Here’s an idea for politicians who claim they want to help women and families become more financially secure: Don’t institute punishing work requirements in programs that are meant to help people achieve and maintain economic security. Instead, promote and protect access to affordable, quality health care and supportive workplace policies.
This appears to be a foreign concept for the Trump administration and congressional leadership. Last month, the Centers for Medicare & Medicaid Services (CMS) approved problematic work requirements in Kentucky and Indiana’s Medicaid programs. Trump followed suit with a 2019 budget that proposes work requirements for critical programs that lift women and families out of poverty and combat persistent inequality.
Medicaid work requirements are especially punitive for women, who must contend with workplaces that don’t reflect or support the complexity of their lives in order to meet stringent work requirements under Medicaid and maintain the health coverage they need.
Medicaid is a vital source of health coverage for millions of women: 17 percent of women in the United States are enrolled in Medicaid. Due to racism and other systemic barriers that have contributed to income inequality, women of color are disproportionately likely to be insured through Medicaid: 31 percent of Black women and 27 percent of Hispanic women aged 15–44 were enrolled in Medicaid in 2015, compared with 16 percent of white women. Medicaid pays for nearly half of all U.S. births and is the largest payer of publicly funded family planning services.
Most women who are enrolled in Medicaid (56 percent) already hold jobs. Many of those who do not are caring for family members, have a serious illness or disability or attend school. Still, nearly two-thirds of those at risk of losing Medicaid coverage because of work requirements are female.
It is already challenging for women with health conditions or who are caring for loved ones to work, and Medicaid work requirements will only make this harder. This is in part because far too few women have access to paid family and medical leave. In fact, fewer than 60 percent of workers have access to unpaid leave under the Family and Medical Leave Act (FMLA), leaving more than 40 percent without access to job protection when they need to take leave for medical reasons. This means, for example, that a woman not covered by the FMLA who is enrolled in Medicaid could lose her job if she takes time away from work to get cancer treatment, and then lose her health coverage due to Medicaid work requirements. Losing Medicaid could be a death sentence for this woman. At the very least, this would severely threaten her ability to get the care she needs and maintain her economic stability.

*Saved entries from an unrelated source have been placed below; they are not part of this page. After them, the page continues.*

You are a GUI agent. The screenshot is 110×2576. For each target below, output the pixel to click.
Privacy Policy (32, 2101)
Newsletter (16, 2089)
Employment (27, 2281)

Medicaid work requirements could also block people with hourly and seasonal jobs from keeping their coverage. Women make up two-thirds of the nearly 23 million low-wage workers in the United States. Many low-wage workers have variable hours, and an inflexible Medicaid work requirement could cost them health coverage if their hours drop below a certain level.
Seven in 10 low-wage workers are unable to earn a single paid sick day. For these low-wage workers who are enrolled in Medicaid, a single sick day could mean losing their job and then their health care. Job loss due to lack of paid sick days is not uncommon. Overall, nearly one in four U.S. adults reports having lost a job or being told they would lose a job for taking time off due to illness or to care for a sick family member. In addition, women are more likely to be primary caregivers of children and older adults, making them particularly vulnerable if they need to take a sick day to care for a loved one.
Even if the United States adopted family friendly workplace policies, Medicaid work requirements would still be punitive, ineffective, administratively burdensome and entirely without justification. These requirements are about driving people off Medicaid, not empowering them or improving their lives. In fact, the states applying for waivers to implement work requirements even acknowledge estimated coverage losses in their applications.
Ultimately, states that choose to implement Medicaid work requirements will compound the harm women already experience from inadequate workplace policies, undermining women’s health, well-being and economic security. More states should instead expand Medicaid — without work requirements — and connect more women to the health care they need to get and stay healthy.